> _PROMPT 1_: List every distinct identifier containing an underscore that appears in the BigQuery post.
> _PROMPT 2_: In the BigQuery post, which variable specifies the number of columns for dynamic fields?
> _PROMPT 3_: Write out everything in the BigQuery post from "It seems that" down to "append new data.".

> _EXCERPTED TEXT_:
I’m trying to create a key feature data mart using nested structs in BigQuery. Everything is working fine except that an unwanted random field is being created in the inner ARRAY_STRUCT (e.d struct) while creating the final CTE “fin_table.”
It seems that the number of columns being created exceeds the number specified in the struct_fields variable for dynamic fields, which is denoted by %s.↳
The random field has a random integer at the end of the field name, such as “_field_9.” Because of this field, I can’t append new data.
Please let me know how to get rid of this random field.
Thanks!
current result table schema is like below (problematic field is _field_9)

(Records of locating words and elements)
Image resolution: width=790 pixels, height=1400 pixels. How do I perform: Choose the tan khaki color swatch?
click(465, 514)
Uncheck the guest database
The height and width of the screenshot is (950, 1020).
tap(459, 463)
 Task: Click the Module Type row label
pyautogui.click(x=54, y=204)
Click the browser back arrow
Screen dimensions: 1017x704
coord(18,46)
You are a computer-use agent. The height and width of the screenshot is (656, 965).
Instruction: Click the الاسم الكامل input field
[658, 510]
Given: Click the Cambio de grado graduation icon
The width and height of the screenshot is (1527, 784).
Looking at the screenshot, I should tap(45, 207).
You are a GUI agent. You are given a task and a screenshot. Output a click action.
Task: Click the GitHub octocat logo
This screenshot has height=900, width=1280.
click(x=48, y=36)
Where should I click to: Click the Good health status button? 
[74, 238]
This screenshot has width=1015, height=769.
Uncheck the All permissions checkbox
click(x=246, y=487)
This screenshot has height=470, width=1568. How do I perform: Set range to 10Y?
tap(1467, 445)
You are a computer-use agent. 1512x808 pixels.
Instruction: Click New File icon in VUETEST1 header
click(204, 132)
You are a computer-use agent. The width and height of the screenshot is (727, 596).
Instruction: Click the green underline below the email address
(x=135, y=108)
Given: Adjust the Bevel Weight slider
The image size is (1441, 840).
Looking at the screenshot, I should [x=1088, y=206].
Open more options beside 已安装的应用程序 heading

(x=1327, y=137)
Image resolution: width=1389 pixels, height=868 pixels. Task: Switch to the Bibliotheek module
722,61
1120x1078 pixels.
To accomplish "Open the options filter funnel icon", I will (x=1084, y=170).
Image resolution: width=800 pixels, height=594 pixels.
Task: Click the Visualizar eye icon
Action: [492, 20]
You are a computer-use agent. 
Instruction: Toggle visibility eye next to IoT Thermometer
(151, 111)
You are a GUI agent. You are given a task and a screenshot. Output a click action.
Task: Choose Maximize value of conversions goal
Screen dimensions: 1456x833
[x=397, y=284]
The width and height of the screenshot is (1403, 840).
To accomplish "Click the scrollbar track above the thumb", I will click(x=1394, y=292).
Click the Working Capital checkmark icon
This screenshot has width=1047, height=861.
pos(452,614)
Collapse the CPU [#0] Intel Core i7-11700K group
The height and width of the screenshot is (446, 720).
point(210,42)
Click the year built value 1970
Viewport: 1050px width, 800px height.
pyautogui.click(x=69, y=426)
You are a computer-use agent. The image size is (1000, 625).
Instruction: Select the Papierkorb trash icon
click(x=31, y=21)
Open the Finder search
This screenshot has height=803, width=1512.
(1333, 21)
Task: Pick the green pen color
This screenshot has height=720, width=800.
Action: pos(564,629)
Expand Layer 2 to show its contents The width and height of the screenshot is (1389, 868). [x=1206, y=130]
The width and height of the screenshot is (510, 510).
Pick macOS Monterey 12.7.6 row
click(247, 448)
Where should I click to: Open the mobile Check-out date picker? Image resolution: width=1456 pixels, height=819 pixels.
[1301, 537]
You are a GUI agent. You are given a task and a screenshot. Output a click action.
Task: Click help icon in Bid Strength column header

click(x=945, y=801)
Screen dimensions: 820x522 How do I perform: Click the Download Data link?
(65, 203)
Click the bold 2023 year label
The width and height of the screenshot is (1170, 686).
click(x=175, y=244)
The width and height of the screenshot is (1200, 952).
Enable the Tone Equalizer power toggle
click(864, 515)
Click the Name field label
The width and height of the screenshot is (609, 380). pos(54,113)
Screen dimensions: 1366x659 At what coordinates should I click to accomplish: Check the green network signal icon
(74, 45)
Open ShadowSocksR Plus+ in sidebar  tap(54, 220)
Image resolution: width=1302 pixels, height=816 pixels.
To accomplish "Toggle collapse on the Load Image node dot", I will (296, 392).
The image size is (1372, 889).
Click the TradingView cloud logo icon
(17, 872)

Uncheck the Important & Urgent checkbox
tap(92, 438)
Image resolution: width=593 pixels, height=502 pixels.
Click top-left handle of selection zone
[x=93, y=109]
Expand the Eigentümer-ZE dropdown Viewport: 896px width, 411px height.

> _RESULT 1_: ARRAY_STRUCT, fin_table, struct_fields, _field_9

> _RESULT 2_: The struct_fields variable.

> _RESULT 3_:
It seems that the number of columns being created exceeds the number specified in the struct_fields variable for dynamic fields, which is denoted by %s.↳
The random field has a random integer at the end of the field name, such as “_field_9.” Because of this field, I can’t append new data.